MCP server
Relay runs as a Model Context Protocol server via
relay mcp. Any MCP-aware LLM client can use it as a tool
source. Examples: Claude Desktop,
Cursor, Cline,
Continue, Zed,
Codex.
This means you don't need to leave your existing LLM client to drive
Relay. Just give your LLM the relay_* tools and prompt
accordingly.
Why
Three use cases:
- You like your current LLM client. Add Relay
alongside; let the LLM call
relay_handoffwhen it hits a limit. - You're already using Claude Desktop / Cursor. Wire Relay in; ask "use Codex for the refactor and Claude for the review" in plain prose.
- You want a programmable orchestrator. Build agents that call the MCP tools to compose multi-provider workflows.
Install
Relay must be in your PATH. The daemon must be running
(relay daemon or just open relay-ui).
Client config
Claude Desktop
~/Library/Application Support/Claude/claude_desktop_config.json
(macOS) %APPDATA%\Claude\claude_desktop_config.json
(Windows)
{
"mcpServers": {
"relay": {
"command": "relay",
"args": ["mcp"]
}
}
}Restart Claude Desktop. Look for the Relay hammer icon.
Cursor
Cursor settings → MCP → Add server:
{
"name": "relay",
"command": "relay",
"args": ["mcp"]
}Cline / Continue
Both support MCP server configs. Same shape as above.
Any client supporting MCP stdio
command: relay
args: ["mcp"]
The server speaks JSON-RPC 2.0 line-delimited over stdio. Spec: https://modelcontextprotocol.io
Tools
Each tool is a thin wrapper over a Relay HTTP endpoint.
| Tool | Maps to | Use when |
|---|---|---|
relay_status |
GET /api/status | LLM asks "is a Relay session running?" |
relay_providers |
GET /api/providers | LLM picks which provider to hand off to |
relay_run_task |
POST /api/run {task, threshold} |
LLM wants to start a Relay task |
relay_handoff |
POST /api/handoff | LLM is about to exhaust its quota |
relay_retrieve |
GET /api/retrieval?q=&limit= | LLM needs code context (top-K snippets) |
relay_diff |
GET /api/session/diff | LLM wants to know what the agent has changed |
relay_cost |
GET /api/session/cost | LLM checks budget before suggesting expensive work |
relay_send_reply |
POST /api/session/reply | LLM forwards user input to the active adapter |
relay_list_profiles |
GET /api/profiles | LLM examines routing rules |
relay_pause |
POST /api/session/pause | LLM pauses the agent to deliberate |
relay_events |
GET /api/events?since= | LLM streams recent activity for context |
Example prompts
"Use
relay_retrieveto find anything about idempotency in this codebase, then propose a refund flow."
"When you reach 80% of your context budget, call
relay_handoffand have Codex finish."
"Read
relay_diffand tell me what risk this change carries."
"Call
relay_status. If a session is running, append to it; otherwise callrelay_run_taskwith the goal I just described."
Failure mode
If the daemon isn't running, every tool returns:
daemon not reachable on http://127.0.0.1:4748 — start it with
relay daemon
Open the desktop app (relay-ui) or run
relay daemon in a terminal first.
Security
The MCP server is a thin pipe.

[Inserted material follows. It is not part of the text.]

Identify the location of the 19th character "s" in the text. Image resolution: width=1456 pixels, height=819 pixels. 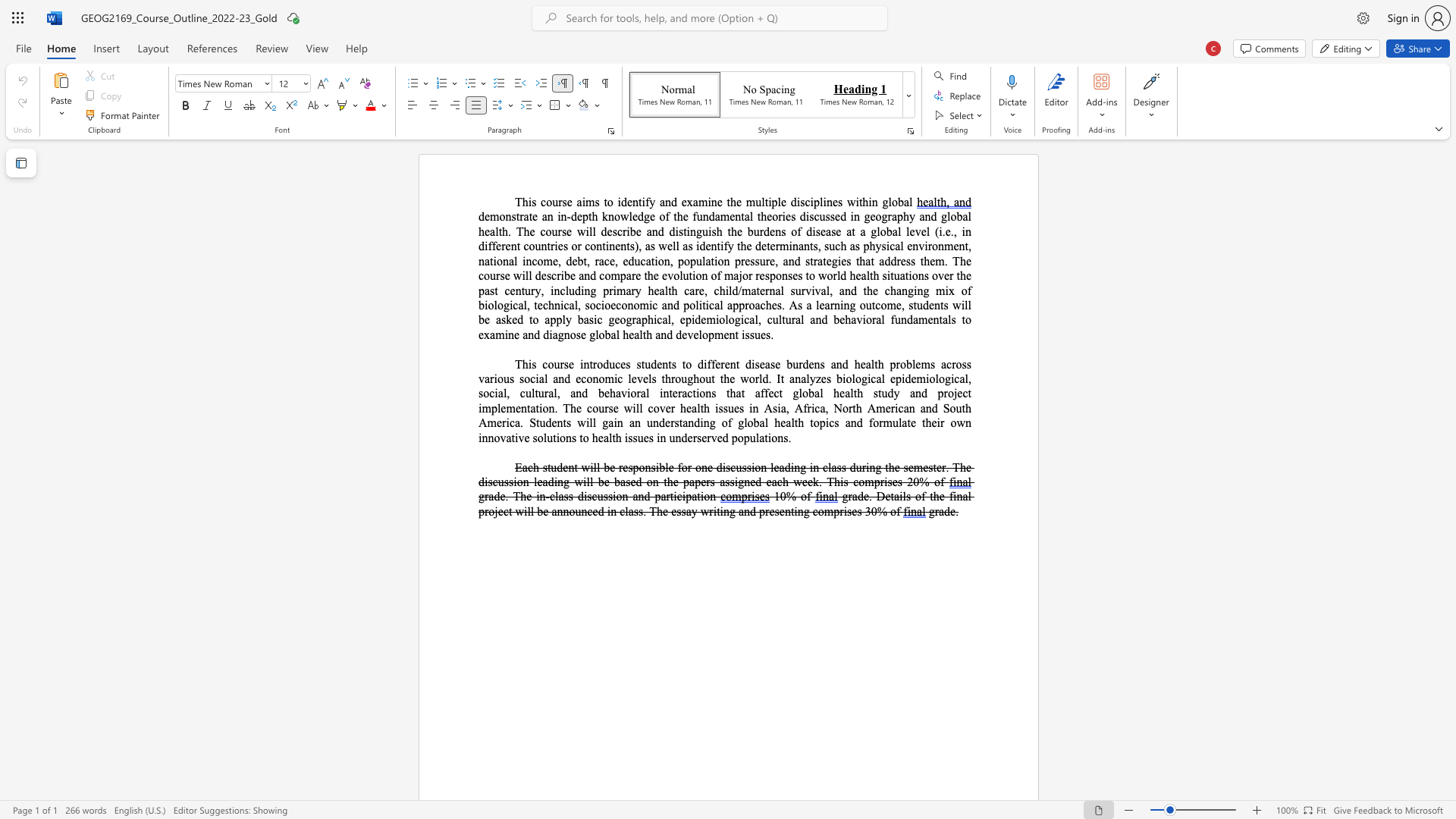
(610, 407).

It only calls the loopback API on
127.0.0.1:4748. No new network surface, no new
credentials.
But: an MCP client effectively gets every Relay capability. Treat tool-grant permissions as "give this LLM control of my Relay session". The LLM can:
- Start tasks (
relay_run_task) - Force handoffs (
relay_handoff) - Pause/resume (
relay_pause) - Send arbitrary stdin to the active adapter
(
relay_send_reply)
If your client supports per-tool approvals, lean on them. Claude Desktop, for example, prompts before each tool call by default.